Nikon Metrology Blog

Article by Alex Lucas, Business Development Manager – Scanning Products

Laser scanning and other optical measurement methods are crucial to many aerospace manufacturers. 

Nikon Metrology offers a complete and innovative metrology product portfolio, including state-of-the-art vision measuring instruments complemented with optical inspection and mechanical 3D metrology solutions.
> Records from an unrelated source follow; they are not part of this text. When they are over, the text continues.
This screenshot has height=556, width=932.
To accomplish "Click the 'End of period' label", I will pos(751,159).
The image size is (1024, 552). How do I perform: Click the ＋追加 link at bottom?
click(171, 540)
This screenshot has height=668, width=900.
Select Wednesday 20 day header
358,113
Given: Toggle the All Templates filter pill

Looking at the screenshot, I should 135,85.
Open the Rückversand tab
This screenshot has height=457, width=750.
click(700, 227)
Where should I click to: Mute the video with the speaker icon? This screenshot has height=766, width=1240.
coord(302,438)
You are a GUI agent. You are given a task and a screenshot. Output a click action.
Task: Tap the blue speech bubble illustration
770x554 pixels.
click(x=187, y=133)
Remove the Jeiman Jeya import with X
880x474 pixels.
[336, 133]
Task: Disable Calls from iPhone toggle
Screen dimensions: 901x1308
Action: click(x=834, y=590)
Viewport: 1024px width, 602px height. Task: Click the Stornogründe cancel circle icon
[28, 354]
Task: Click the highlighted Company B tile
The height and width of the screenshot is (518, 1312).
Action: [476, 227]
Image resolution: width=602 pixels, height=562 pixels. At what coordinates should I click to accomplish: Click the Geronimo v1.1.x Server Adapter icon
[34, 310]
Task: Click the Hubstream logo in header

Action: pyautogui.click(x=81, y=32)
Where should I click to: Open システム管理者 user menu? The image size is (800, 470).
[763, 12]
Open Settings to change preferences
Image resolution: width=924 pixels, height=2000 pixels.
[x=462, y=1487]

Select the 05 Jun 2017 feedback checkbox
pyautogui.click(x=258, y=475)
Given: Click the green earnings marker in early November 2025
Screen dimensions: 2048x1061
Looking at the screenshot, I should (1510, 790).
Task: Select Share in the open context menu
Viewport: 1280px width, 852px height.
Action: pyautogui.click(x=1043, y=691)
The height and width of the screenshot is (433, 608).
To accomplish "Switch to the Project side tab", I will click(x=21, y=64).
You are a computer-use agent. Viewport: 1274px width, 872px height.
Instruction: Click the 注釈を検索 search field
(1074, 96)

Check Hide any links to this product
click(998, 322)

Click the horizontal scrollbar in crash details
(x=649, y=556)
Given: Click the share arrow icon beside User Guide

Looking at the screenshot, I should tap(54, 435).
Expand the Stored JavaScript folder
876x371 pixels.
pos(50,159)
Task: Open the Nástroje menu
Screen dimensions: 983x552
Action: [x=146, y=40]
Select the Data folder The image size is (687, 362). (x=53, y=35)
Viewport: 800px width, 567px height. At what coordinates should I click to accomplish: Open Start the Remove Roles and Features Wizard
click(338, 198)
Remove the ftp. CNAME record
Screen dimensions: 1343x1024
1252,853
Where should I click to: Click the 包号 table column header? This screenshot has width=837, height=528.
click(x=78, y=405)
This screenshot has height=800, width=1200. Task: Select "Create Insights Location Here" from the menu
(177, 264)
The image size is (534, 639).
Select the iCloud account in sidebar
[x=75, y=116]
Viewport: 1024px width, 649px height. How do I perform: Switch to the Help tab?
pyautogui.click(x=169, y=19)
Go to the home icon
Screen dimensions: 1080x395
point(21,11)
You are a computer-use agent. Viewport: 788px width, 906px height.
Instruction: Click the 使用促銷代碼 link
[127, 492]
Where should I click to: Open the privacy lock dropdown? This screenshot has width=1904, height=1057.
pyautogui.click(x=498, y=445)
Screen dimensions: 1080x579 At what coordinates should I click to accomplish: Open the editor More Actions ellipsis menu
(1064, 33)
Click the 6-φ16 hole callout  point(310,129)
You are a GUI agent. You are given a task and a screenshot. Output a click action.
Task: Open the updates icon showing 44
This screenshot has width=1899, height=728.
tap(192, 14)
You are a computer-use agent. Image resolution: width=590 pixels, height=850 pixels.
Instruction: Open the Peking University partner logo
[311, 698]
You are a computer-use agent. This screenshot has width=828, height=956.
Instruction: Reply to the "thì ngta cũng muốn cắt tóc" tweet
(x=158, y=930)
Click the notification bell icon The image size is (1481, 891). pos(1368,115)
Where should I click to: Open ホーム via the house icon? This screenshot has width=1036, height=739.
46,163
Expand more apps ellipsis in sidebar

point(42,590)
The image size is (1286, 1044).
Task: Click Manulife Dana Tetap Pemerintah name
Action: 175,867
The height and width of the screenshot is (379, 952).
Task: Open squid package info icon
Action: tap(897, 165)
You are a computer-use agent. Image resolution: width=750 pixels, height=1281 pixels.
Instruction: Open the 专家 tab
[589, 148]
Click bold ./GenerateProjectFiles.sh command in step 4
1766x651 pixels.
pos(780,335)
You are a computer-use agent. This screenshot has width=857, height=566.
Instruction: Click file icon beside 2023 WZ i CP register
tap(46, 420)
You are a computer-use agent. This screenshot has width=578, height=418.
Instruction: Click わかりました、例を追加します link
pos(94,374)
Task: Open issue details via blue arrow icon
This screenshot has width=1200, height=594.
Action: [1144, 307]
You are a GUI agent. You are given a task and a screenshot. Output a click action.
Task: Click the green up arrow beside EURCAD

Non-contact measurement technology has proliferated. Laser scanning and other optical measurement methods are crucial to many aerospace manufacturers’ desires to inspect more parts, more thoroughly. Perhaps no aircraft components are as crucial as jet engine turbine blades. Subjected to rigorous FAA inspection requirements, turbine blades require scrutiny to a higher level than just about any other aerospace part. Next generation engines have been engineered to be dramatically more fuel efficient than their predecessors. In fact, with the reduction of fuel consumption a premium, even the most conservative estimates project an exponential growth in jet engine manufacturing over the next 10 years. With such strenuous production demands, quality burdens are equally challenging. Accuracy is valued above all else, but inspection speed has become a crucial determining factor for implementing measurement technology.

Enter laser scanners. Triangulation based laser scanners come in a variety of configurations, ranging from articulated arm mounted systems to those embedded within optical devices. The localizer, the measurement device hosting the probe, is crucial to the overall system accuracy. This typically brings a purchaser to a tried and true, battle tested, measurement system – a coordinate measuring Machine (CMM). No laser scanner localizer offers the repeatability, accuracy, and automation that is crucial to production inspection of turbine blades.

CMMs have long been reliable for turbine blade inspection. A variety of tactile inspection methods have evolved throughout the years. Repeatable, automatic, rotating probe heads helped simplify the inspection process by allowing a CMM programmer to setup an inspection routine, and, given a nominal CAD file, to inspect various nominal points and inspect dozens of points across specific sections heights along the airfoil. Analog tactile scanning probes helped simplify the process, but more than simplicity; tactile scanning probes brought an aura of completeness to the inspection process. Ordinary tactile probes using peck scanning were efficient, but those probes typically would max out at a few inspection points per second. Analog tactile scanning probes are capable of inspecting hundreds of points per second, therefore providing a much more accurate representation of the airfoil section for downstream analysis of various blade characteristics such as leading and trailing edge thickness, max thickness, chord length, bow, lean, twist, and more.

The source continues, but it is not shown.